***** Document text
Good morning, Scott -

I was watching "Best of Clash of the Champions" on Netflix, and I wanted to ask your opinion on something.
Was there ever another referee who tried to make himself a focal point of the match more than NWA/WCW senior official Tommy Young?  Maybe not in a "get yourself over" type of way - but man, you sure do notice him when he's in the ring.
Whenever one wrestler was outside the ring, and the other would stand on top of the turnbuckles to play to the crowd, Young would be there, either leaning out between the ropes to the outside or actually standing on the ropes, berating the wrestler to get down off the turnbuckles.  Or if there was a pinning situation, Young would go FLYING over them to get in position to make the count.
Maybe the most obvious example is during the Ivan Koloff/Ricky Morton Russian Chain Match - and Morton has touched all three turnbuckles and is straining to reach the fourth - and Young stands there with his arm in the air, pointing at Morton with his other arm.  Then he points at the turnbuckle...then Morton...then the turnbuckle...then Morton.  This goes on for a LONG time.
**********
***** Data lines
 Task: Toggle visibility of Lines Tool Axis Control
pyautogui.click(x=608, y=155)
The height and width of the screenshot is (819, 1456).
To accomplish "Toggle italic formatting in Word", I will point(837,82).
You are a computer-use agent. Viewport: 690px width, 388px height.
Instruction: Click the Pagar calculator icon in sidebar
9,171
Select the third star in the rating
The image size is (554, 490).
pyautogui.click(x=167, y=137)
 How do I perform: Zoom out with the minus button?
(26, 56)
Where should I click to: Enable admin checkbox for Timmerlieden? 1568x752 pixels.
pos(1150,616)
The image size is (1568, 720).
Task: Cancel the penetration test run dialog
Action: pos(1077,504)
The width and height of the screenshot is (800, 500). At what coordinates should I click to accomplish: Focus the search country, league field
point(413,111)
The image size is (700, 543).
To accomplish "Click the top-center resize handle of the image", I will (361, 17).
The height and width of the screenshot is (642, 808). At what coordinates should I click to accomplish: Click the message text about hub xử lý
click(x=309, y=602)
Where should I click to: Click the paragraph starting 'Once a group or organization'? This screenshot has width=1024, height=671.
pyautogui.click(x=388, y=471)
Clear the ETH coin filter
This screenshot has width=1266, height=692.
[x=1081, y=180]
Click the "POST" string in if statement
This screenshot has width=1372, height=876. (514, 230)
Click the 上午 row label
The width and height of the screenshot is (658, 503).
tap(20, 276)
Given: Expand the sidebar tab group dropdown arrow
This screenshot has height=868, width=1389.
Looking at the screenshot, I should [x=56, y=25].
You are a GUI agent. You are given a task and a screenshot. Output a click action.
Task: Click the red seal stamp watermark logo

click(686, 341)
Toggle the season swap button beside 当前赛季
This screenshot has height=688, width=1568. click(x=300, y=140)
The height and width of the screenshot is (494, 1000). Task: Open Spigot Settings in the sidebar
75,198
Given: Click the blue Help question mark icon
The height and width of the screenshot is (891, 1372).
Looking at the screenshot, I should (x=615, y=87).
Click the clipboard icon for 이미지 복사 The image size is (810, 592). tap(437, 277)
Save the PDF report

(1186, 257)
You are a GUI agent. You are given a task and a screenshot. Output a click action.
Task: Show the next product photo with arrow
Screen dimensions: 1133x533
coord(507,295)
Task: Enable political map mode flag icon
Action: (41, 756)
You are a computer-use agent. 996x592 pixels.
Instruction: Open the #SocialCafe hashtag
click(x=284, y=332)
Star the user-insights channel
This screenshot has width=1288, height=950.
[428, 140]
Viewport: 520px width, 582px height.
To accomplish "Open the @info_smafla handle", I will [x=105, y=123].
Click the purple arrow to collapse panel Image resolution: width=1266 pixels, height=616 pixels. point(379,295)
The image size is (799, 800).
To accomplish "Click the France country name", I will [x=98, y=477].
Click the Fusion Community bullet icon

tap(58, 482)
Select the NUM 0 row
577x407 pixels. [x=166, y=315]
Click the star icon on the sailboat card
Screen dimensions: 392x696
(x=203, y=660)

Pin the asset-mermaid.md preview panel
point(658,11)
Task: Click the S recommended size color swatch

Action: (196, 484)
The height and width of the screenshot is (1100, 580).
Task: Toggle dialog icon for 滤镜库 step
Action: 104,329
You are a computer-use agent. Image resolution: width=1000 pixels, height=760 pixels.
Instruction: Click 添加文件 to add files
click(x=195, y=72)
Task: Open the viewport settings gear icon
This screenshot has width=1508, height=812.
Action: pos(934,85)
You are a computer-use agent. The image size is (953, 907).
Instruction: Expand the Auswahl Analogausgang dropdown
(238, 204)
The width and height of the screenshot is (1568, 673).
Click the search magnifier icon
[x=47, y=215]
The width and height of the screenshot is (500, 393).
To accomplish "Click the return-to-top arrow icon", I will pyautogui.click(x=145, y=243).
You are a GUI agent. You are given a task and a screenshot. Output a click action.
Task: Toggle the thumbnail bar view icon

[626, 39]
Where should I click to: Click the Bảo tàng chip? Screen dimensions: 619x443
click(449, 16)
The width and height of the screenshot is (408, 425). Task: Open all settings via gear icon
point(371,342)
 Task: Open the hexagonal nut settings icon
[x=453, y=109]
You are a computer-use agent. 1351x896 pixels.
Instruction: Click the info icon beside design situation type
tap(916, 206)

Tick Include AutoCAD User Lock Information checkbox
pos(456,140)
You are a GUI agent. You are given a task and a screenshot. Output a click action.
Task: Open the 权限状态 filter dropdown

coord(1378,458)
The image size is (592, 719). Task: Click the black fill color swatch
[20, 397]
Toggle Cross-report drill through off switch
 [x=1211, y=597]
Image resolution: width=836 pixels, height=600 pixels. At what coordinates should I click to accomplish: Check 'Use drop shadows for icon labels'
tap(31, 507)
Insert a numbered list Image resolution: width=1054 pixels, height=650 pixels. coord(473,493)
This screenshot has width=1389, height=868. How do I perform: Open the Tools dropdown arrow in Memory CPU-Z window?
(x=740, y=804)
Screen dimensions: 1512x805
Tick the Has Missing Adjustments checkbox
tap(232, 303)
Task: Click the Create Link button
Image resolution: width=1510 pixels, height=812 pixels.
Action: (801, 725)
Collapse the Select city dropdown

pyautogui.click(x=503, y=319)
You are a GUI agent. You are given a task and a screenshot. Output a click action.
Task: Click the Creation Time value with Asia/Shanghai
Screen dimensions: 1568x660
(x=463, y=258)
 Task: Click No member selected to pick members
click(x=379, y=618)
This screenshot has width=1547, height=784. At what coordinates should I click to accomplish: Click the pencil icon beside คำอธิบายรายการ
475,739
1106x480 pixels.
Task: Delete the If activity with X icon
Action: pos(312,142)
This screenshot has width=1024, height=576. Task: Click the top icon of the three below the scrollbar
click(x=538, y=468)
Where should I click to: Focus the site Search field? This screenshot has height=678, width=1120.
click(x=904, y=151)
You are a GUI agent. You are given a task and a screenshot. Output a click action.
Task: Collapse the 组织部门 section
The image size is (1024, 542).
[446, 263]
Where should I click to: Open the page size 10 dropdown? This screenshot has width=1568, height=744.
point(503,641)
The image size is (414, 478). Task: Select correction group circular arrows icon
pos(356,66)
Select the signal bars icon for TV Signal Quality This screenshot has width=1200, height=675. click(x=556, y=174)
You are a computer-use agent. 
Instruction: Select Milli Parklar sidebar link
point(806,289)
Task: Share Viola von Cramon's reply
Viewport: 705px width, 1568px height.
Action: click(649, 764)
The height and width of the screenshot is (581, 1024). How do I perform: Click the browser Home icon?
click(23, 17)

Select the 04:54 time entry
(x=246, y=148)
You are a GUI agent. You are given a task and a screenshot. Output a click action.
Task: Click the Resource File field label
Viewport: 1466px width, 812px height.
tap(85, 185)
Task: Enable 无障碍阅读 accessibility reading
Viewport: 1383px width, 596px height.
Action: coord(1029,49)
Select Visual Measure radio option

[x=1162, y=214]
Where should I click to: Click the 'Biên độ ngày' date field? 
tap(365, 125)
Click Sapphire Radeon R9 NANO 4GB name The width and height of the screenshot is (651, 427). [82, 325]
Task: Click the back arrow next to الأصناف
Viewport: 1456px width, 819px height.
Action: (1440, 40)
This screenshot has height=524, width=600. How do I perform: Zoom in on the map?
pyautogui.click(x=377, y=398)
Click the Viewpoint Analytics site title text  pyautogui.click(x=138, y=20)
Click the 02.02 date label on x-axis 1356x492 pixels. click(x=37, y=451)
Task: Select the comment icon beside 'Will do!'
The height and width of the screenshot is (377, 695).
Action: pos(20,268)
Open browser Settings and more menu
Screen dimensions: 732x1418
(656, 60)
**********
● **Instructions**:
a - According to the letter about referee Tommy Young, what show was the writer watching on Netflix?
b - Summarize the letter about referee Tommy Young in two sentences.
Rely only on the letter about referee Tommy Young.

● **Results of the exercise**:
a - "Best of Clash of the Champions."

b - The writer asks Scott whether any referee ever made himself more of a focal point of a match than NWA/WCW senior official Tommy Young, who berated wrestlers to get down off the turnbuckles and went flying over pinning situations to make the count. The most obvious example cited is the Ivan Koloff/Ricky Morton Russian Chain Match, where Young pointed back and forth between Morton and the turnbuckle for a long time.